I should be so lucky ... lucky, lucky, lucky

I have enjoyed the recent coverage of the case where poker was judged to be at least partly a game of luck. I'm struggling to think of any game that doesn't have an element of luck. Just about every sport has a phrase to witness the presence and importance of luck. Rub of the green. Unlucky bounce. Run of the balls. Fluke.

Even chess. "The winner of the game is the player who makes the next-to-last mistake". That's a quotation from Savielly Tartakower, who in the 1920s and 1930s was one of the world's best chess players, and one of the world's worst roulette players.

I have in my time been accused of being lucky. Like it was a bad thing. From my science education I don't buy the hypothesis that there are people who can consistently beat the statistics on pure-chance events. However Life is not a pure-chance event, so maybe there are people who can regularly beat the odds.

I only recently read this article about a Professor Wiseman (no, really) at the University of Hertfordshire who is studying the idea of luck.

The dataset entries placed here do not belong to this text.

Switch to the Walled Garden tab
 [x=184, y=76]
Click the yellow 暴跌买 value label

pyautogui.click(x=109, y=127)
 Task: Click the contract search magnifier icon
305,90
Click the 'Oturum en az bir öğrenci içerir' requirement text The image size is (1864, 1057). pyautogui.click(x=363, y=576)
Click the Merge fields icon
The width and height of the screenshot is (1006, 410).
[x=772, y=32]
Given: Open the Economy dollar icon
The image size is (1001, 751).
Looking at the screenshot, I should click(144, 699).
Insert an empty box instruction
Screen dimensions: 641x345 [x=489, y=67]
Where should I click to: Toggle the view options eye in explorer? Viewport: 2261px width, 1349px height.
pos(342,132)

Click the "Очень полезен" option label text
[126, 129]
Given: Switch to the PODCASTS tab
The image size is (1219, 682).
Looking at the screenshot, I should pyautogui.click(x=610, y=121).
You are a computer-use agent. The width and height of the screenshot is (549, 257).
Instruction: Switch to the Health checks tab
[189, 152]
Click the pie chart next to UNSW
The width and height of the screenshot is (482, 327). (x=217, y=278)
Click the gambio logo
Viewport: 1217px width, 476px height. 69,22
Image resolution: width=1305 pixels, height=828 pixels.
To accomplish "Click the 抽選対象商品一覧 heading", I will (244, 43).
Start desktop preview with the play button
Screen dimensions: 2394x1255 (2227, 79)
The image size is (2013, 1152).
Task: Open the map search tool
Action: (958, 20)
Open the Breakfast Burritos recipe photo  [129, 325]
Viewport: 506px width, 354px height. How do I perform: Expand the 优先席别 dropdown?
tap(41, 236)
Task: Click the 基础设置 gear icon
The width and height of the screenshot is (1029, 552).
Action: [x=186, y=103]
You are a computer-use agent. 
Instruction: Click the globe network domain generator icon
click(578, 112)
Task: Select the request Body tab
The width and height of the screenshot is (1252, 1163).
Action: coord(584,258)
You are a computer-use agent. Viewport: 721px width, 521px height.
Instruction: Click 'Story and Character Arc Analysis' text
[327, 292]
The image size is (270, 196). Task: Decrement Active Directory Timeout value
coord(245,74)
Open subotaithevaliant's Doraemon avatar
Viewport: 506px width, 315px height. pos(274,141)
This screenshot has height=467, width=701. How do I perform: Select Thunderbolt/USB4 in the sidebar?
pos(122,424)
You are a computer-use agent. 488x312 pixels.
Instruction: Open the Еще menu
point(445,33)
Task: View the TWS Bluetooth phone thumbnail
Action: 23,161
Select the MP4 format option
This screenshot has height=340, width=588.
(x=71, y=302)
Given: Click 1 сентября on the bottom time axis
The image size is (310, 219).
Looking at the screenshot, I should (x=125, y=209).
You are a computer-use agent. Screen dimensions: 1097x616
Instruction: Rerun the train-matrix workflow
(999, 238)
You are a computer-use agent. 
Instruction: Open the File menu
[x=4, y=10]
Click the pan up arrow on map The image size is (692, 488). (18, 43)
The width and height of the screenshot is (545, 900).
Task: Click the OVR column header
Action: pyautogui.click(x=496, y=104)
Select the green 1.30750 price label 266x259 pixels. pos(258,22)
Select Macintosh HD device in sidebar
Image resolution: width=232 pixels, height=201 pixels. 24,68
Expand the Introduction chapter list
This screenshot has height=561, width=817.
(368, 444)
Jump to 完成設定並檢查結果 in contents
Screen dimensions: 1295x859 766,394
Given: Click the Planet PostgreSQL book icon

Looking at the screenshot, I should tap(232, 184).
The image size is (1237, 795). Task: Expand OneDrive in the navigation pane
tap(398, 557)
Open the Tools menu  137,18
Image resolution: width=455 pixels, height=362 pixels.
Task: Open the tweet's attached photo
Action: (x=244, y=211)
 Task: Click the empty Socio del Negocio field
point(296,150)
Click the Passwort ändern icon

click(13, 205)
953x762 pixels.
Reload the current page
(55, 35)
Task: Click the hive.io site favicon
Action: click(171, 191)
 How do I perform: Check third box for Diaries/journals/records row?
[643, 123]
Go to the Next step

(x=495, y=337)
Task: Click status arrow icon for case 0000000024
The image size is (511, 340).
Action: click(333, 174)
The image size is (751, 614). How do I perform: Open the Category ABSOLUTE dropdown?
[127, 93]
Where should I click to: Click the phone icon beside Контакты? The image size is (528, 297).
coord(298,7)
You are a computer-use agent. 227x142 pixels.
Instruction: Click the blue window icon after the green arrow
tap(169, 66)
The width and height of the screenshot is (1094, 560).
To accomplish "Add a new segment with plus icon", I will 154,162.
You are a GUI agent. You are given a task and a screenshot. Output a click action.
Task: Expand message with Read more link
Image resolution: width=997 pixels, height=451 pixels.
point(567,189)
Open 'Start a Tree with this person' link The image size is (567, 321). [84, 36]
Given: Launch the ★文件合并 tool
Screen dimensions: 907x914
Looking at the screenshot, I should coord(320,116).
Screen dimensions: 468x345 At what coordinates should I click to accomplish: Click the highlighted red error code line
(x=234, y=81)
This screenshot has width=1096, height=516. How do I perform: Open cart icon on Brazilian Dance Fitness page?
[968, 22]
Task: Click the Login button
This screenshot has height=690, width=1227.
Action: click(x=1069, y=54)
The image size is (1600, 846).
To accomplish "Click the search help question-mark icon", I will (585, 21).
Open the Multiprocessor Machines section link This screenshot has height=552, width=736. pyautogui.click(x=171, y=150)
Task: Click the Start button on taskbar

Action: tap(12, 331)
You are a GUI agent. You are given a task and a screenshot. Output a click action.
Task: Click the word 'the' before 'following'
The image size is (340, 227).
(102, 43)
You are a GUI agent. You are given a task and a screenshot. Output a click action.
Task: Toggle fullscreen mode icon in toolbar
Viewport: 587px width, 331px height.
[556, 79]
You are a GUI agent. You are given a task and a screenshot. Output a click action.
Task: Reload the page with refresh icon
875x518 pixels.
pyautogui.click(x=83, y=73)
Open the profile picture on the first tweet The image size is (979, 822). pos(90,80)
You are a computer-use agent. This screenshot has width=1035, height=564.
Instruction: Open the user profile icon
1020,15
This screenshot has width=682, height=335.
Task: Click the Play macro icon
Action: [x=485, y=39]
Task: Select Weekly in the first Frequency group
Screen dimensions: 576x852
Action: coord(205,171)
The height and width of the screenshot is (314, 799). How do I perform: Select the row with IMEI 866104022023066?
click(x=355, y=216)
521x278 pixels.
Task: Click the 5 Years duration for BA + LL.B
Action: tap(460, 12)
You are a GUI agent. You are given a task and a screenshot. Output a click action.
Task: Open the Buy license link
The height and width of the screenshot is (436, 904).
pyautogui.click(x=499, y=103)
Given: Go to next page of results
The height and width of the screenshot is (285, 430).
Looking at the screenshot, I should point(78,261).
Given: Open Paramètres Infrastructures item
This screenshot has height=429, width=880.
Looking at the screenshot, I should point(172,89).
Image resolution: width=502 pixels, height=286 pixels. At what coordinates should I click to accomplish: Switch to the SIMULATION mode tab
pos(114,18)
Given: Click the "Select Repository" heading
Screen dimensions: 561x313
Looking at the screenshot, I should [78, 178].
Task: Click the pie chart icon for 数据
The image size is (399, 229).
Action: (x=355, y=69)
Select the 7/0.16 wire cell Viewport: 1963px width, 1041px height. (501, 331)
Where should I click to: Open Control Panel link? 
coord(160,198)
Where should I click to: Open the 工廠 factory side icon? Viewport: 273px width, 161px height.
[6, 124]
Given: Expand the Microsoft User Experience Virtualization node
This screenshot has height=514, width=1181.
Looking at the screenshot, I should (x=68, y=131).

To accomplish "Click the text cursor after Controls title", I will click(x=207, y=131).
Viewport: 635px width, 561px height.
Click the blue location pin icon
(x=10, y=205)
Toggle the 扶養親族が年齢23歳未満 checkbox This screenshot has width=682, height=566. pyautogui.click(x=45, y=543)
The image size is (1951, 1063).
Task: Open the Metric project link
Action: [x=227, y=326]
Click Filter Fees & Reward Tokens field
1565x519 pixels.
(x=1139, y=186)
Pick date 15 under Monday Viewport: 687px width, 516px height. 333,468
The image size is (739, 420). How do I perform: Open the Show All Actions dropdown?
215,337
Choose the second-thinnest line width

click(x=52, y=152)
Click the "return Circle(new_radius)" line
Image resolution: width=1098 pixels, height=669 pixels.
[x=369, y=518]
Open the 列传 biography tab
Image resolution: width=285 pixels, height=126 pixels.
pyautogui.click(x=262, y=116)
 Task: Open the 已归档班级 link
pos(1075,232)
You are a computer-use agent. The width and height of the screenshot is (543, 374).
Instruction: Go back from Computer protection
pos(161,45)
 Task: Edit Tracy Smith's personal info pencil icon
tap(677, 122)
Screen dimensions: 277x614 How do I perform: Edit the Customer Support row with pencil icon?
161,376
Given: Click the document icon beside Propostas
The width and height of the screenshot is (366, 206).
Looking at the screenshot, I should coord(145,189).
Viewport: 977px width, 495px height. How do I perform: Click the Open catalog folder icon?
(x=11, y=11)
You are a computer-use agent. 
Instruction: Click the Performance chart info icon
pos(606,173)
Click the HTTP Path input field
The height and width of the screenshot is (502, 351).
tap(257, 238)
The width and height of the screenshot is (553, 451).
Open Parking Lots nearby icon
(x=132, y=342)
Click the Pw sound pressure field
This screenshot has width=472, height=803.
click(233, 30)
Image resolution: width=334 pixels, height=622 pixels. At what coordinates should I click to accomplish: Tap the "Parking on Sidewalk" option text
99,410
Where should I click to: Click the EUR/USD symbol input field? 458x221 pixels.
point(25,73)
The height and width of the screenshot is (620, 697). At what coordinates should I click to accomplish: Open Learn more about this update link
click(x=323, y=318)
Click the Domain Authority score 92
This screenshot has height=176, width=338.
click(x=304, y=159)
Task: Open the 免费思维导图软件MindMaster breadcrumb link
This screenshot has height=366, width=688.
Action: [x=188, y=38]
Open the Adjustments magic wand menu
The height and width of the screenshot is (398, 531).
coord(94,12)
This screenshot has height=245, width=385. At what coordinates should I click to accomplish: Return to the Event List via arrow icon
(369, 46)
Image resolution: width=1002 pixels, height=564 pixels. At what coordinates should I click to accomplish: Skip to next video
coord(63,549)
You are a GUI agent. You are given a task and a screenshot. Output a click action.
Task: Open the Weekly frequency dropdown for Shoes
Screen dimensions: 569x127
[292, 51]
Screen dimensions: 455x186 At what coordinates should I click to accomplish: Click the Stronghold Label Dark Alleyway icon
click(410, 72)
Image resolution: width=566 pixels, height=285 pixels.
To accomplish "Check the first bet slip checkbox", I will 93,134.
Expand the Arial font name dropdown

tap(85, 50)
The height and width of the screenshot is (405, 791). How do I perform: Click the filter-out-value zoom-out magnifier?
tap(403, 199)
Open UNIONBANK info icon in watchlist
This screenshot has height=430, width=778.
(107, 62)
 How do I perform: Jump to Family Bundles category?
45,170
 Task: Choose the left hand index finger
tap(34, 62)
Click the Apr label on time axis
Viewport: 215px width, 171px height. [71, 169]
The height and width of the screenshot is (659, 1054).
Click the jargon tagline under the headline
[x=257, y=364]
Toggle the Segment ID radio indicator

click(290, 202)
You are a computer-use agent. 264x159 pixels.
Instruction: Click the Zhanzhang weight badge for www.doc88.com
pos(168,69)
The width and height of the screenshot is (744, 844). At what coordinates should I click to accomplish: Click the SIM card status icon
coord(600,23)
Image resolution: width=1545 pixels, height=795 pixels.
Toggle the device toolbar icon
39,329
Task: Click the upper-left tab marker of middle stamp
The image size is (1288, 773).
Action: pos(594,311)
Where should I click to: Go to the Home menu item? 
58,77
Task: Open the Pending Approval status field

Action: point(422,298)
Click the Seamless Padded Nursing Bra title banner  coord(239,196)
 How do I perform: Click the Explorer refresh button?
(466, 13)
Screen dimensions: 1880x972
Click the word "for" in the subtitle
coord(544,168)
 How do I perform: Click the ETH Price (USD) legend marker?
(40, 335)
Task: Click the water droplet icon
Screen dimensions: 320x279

He did a remarkable experiment with two groups of people - one group that considered themselves unlucky, and one group that thought they were lucky.

"I gave both lucky and unlucky people a newspaper, and asked them to look through it and tell me how many photographs were inside.

I had secretly placed a large message halfway through the newspaper saying: "Tell the experimenter you have seen this and win £250."

This message took up half of the page and was written in type that was more than two inches high.

It was staring everyone straight in the face, but the unlucky people tended to miss it and the lucky people tended to spot it.

Unlucky people are generally more tense than lucky people, and this anxiety disrupts their ability to notice the unexpected.

As a result, they miss opportunities because they are too focused on looking for something else."

Professor Wiseman's 4 keys to maximising your luck are :-

Listen to your gut instincts - they are normally right

Be open to new experiences and breaking your normal routine

Spend a few moments each day remembering things that went well

Visualise yourself being lucky before an important meeting or telephone call. Luck is very often a self-fulfilling prophecy

I'd like all Radio Free Stan readers to be lucky, so go out and give it a go. Let me know how you get on, and when the money starts gushing in, just remember who put you on the path to greatness.

1 comment:

Kenny said...

My mate Yozzer Been Larding will not play any game that he feels is dependent on luck. So it's pool and chess only with him.

On the face of it, and given the results, luck has nothing to do with either of those games. He ritually savages me at both, although less frequently at pool.

Speaking of which, for some mad reason, I bought a lottery ticket for the first time in forever -- must check that.

BTW -- Paul had me crying into my beer. Was 1D POGO?